Word for word, copy out every line of the records, omitting each picture.

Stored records
=== Begin Enclosure ===

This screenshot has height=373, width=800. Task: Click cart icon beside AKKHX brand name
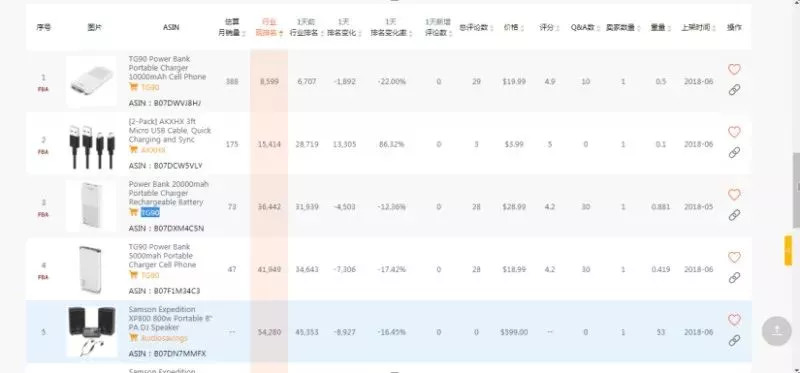133,150
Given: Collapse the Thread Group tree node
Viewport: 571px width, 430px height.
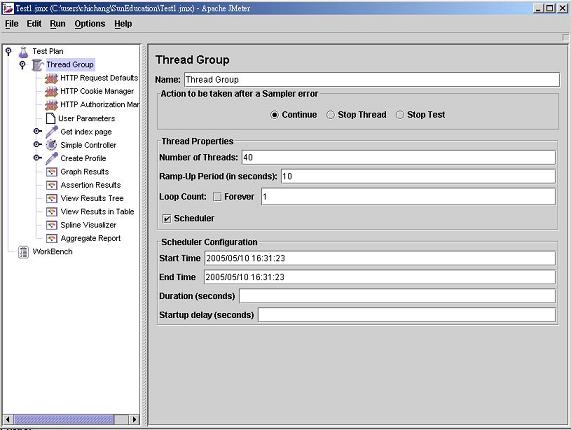Looking at the screenshot, I should pyautogui.click(x=23, y=65).
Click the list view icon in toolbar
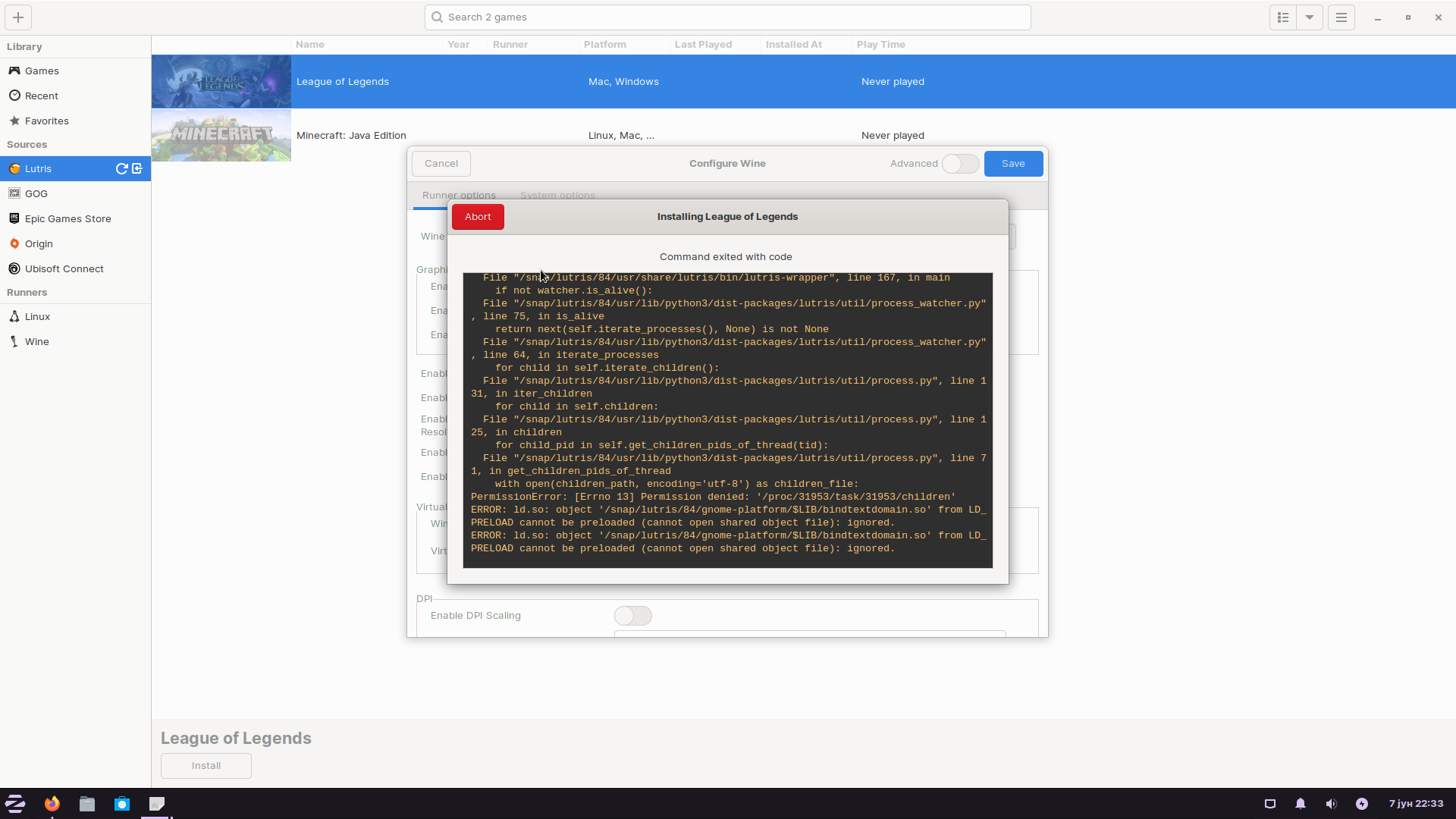This screenshot has height=819, width=1456. pos(1283,17)
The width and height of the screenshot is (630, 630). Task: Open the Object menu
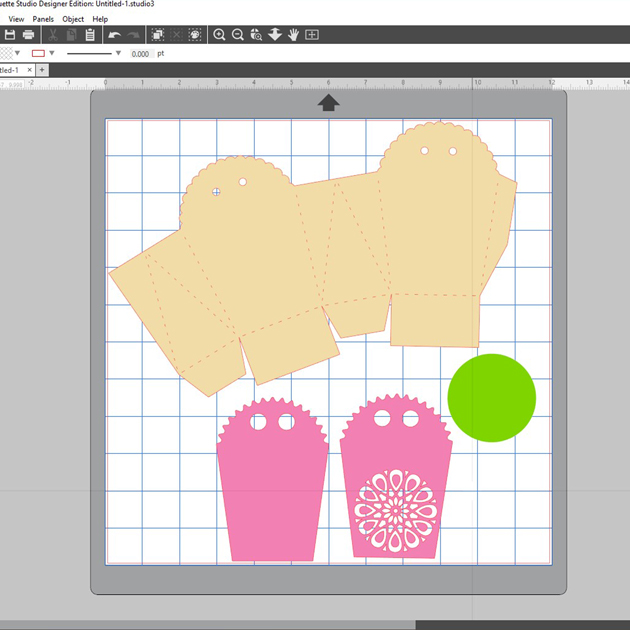[x=73, y=19]
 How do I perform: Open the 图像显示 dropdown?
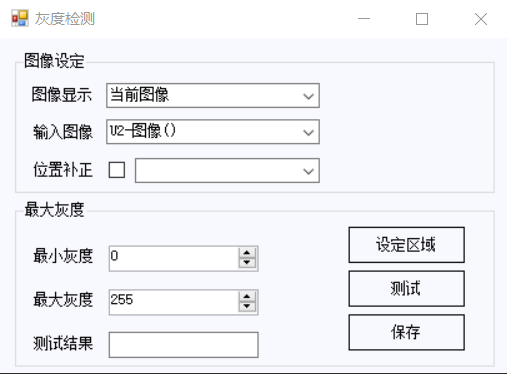tap(213, 96)
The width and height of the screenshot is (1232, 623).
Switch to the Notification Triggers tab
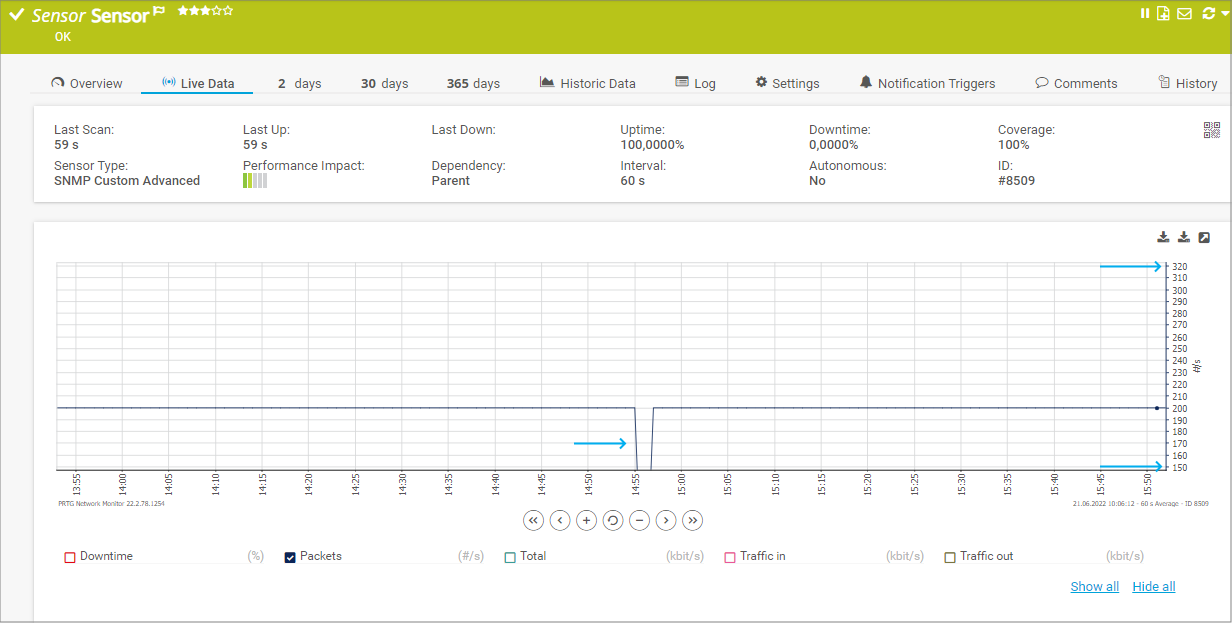coord(926,83)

=== End Enclosure ===

§ Task answer
This screenshot has height=373, width=800. Task: Click cart icon beside AKKHX brand name
133,150
Given: Collapse the Thread Group tree node
Viewport: 571px width, 430px height.
Looking at the screenshot, I should pyautogui.click(x=23, y=65).
Click the list view icon in toolbar
This screenshot has height=819, width=1456. pos(1283,17)
The width and height of the screenshot is (630, 630). Task: Open the Object menu
[x=73, y=19]
 How do I perform: Open the 图像显示 dropdown?
tap(213, 96)
The width and height of the screenshot is (1232, 623).
Switch to the Notification Triggers tab
coord(926,83)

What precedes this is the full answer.